Rating: 4 out of 5.

There’s something to be said about the power of one-location horror. The story becomes pressurized, contained to the talent in front of and behind the camera. Actors must rely on the potency of the script, which they then wield with their own devices. Writer/director Brock Bodell sells you a confined story about an animal bite and a disease, wrapped inside a test of human endurance and willpower. Hellcat, playing this year’s Fantasia Fest, neither reveals its hand too early nor overstays its welcome. It’s cooked to absolute purrfection (get it?) as it works as both a ferocious horror flick and a tense, nail-biting thriller. It teeters along genre lines, allowing Bodell to always toy with the audience’s perception of events.

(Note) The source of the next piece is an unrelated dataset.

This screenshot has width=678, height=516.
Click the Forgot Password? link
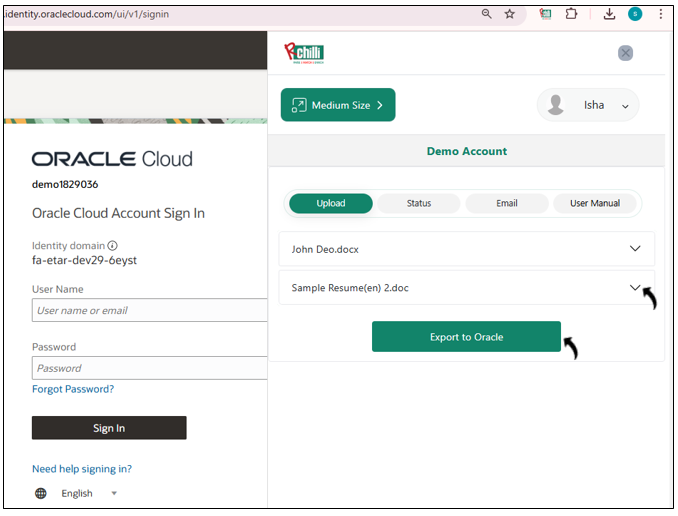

Dakota Gorman plays Lena with a sly earnestness. Once she awakens inside a moving airstream, she’s dazed and confused, unable to put the pieces together of the last few hours. Her captor, an unassuming man named Clive (Todd Terry), comes over the intercom to reveal that he witnessed her getting bitten by a rapid animal while camping in the woods, and she’s now been infected and in desperate need of medical attention. The airstream’s something of an escape room, and Lena must figure out a way out of her trap or die trying. Should she believe what this lunatic is blabbering? And should she fight for survival despite all odds piled against her?

Bodell stacks the narrative blocks like a game of Jenga. As he removes the slabs of wood, you’re just waiting for the increasingly fragile tower to collapse. Clocking in at 91 minutes, the filmmaker trusts his limited cast to carry the story, and it never feels overly long. In fact, by the end, you may even be begging for more. As the volcanic tension builds, there are numerous chances for it to erupt, yet Bodell pulls in the reins at just the right moments. These teasers keep you baited. Caught in a flytrap, Lena is at the mercy of a mysterious abductor who seems like just a normal, next-door sort just trying to do what’s right – or at least what’s right inside his head.

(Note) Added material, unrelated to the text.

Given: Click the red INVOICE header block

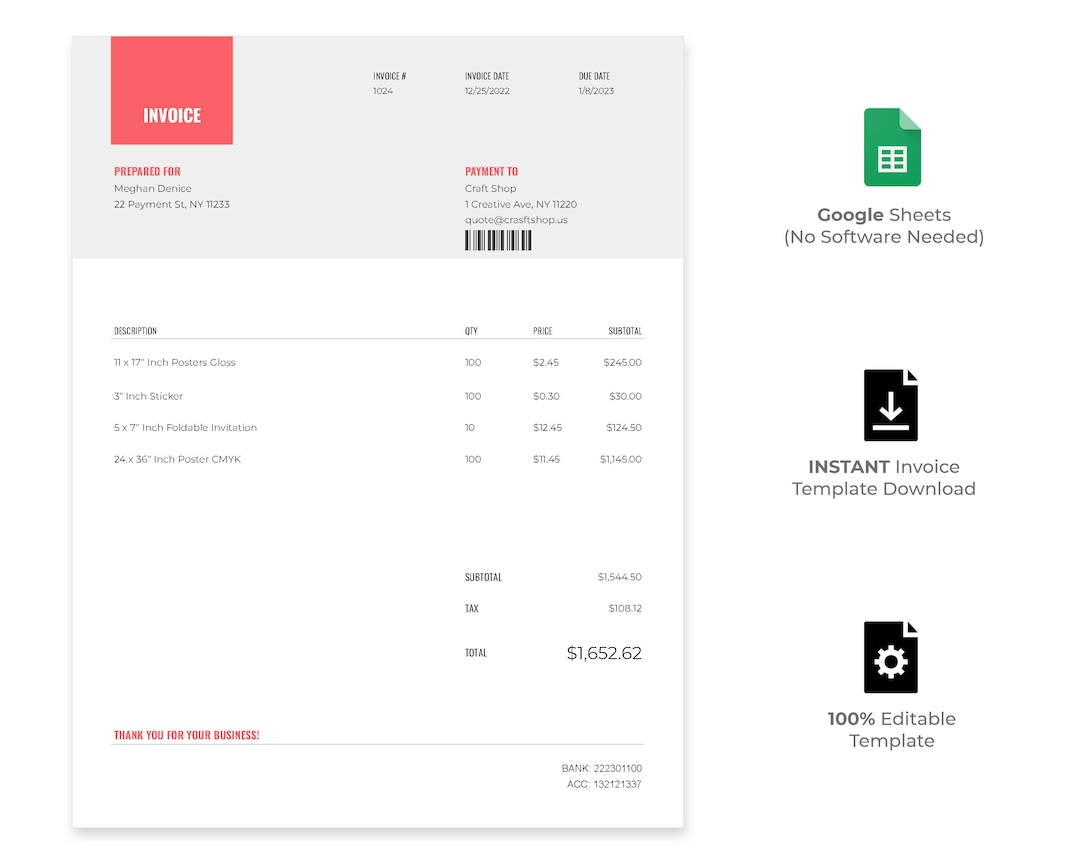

Hellcat falls in line with other such outstanding one-location indies like The Oak Room and We Need to Do Something. Like those, the film’s success lies firmly in the hands of the cast’s ability to let the work guide their instincts. Bodell wavers not in his direction, making the airstream feel even more suffocating as it barrels down a lonesome highway. Gorman bites her teeth into the material in a way that’s complex and innately personal. There’s something fierce about her presence onscreen; she’s a perfect emotional counterbalance to Terry’s even-keeled, yet somehow equally volatile, response.

A strong, meditative script gives Gorman and Terry plenty of story to dig their heels into, uncovering layers about the good in human nature and the infection as a metaphor for being different. Bodell allows these thematic elements to haunt like shadows, never appearing too clearly but rather in faint patterns for the audience to render themselves. Hellcat emerges from the festival as one of the surefire delights that’ll keep you entranced from start to shocking finish.